All joint types: porosity in aluminum welds
Likely cause: Surface oxide or moisture on the aluminum, insufficient shielding gas coverage, or too-rapid solidification that traps hydrogen. Aluminum absorbs hydrogen from atmospheric moisture extremely quickly.
Fix: Clean the aluminum surface immediately before welding — acetone followed by a stainless steel brush, then weld within one hour. Confirm nitrogen gas flow is ≥20 L/min and that the nozzle is positioned to fully cover the melt pool. Preheat the joint area to 80–100°C to slow solidification. For lap joints on aluminum, reduce travel speed by a further 10% to give hydrogen more time to escape before the pool solidifies.
Need help dialing in a specific joint or material?
Joint geometry, material grade, surface condition and fixturing all affect whether the parameter adjustments in this guide land in the right range for your application. If you are getting consistent failures on a specific joint type, our applications team can review your setup and suggest targeted adjustments.
Helpful to include: joint type, material and thickness, current parameter settings, a description of the failure (what the weld looks like vs what it should look like), and whether you have done a cross-section test.
FAQ
What is the maximum gap tolerance for laser butt welding?
The gap between the two pieces should generally not exceed 10% of the material thickness — so 0.1mm for 1mm plate and 0.3mm for 3mm plate. The oscillating scan pattern (scan width 1.5–5mm) helps bridge minor gaps, but consistent fit-up is more reliable than using scan width to compensate for poor joint preparation.
How do you adjust laser welding parameters for a T-joint?
Three adjustments: (1) Aim the beam toward the corner root rather than the top of the vertical plate — tilt the head 15–20° toward the base plate. (2) Increase scan width by 20–30% to cover both faces. (3) Reduce travel speed by 10–20% to allow heat to distribute across both surfaces. Verify on test pieces — the exact adjustment depends on material, thickness, and joint angle.
Can a 1KW or 2KW fiber laser weld lap joints?

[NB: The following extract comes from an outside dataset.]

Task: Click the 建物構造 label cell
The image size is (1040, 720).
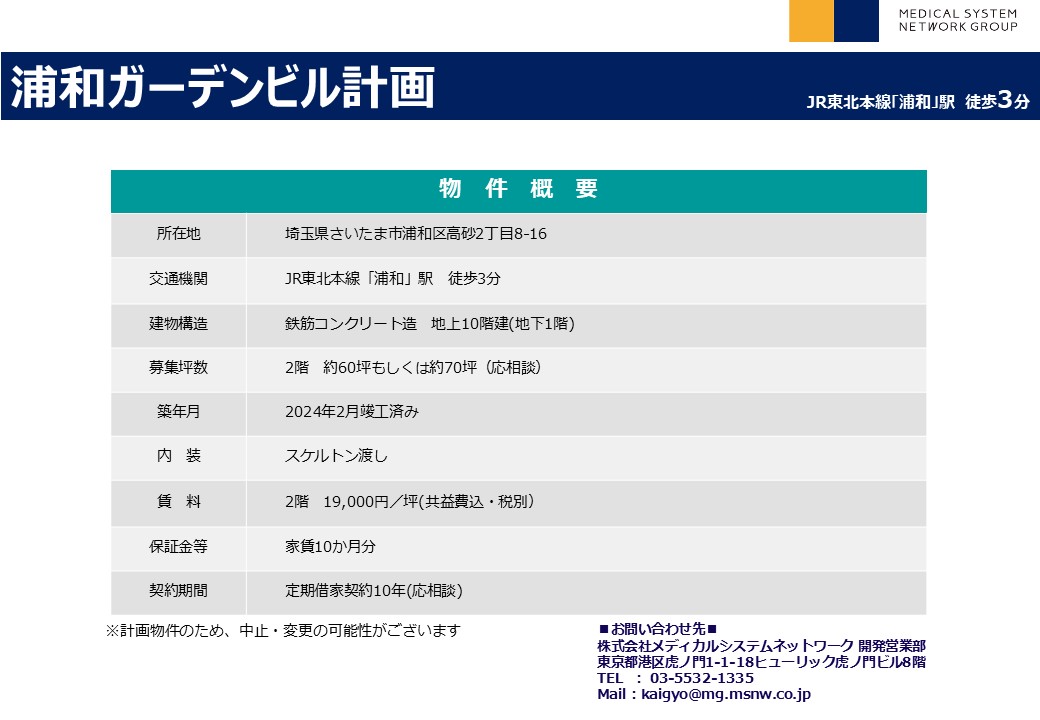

Yes. Lap welding is generally more forgiving than butt welding because fit-up tolerance is wider. Set the focus position below the surface of the upper plate — roughly one-third to one-half the upper plate thickness below the top surface — to ensure the melt pool penetrates to the interface. Increase peak power by 5–10% compared to butt weld values. The 1KW and 1.5KW systems can reliably lap-weld stainless steel and carbon steel up to 2mm; 2KW–3KW extends this to 3–4mm.
Why does laser welding require tighter fit-up than TIG or MIG?
Laser welding uses a concentrated heat source with a very small spot size — typically 0.3–0.6mm at the workpiece. This precision is also its constraint: the laser cannot bridge a large gap the way a wider MIG or TIG arc can. The oscillating beam extends the effective weld width to 1.5–5mm, which helps significantly, but joint preparation still needs to be more precise than for arc welding processes.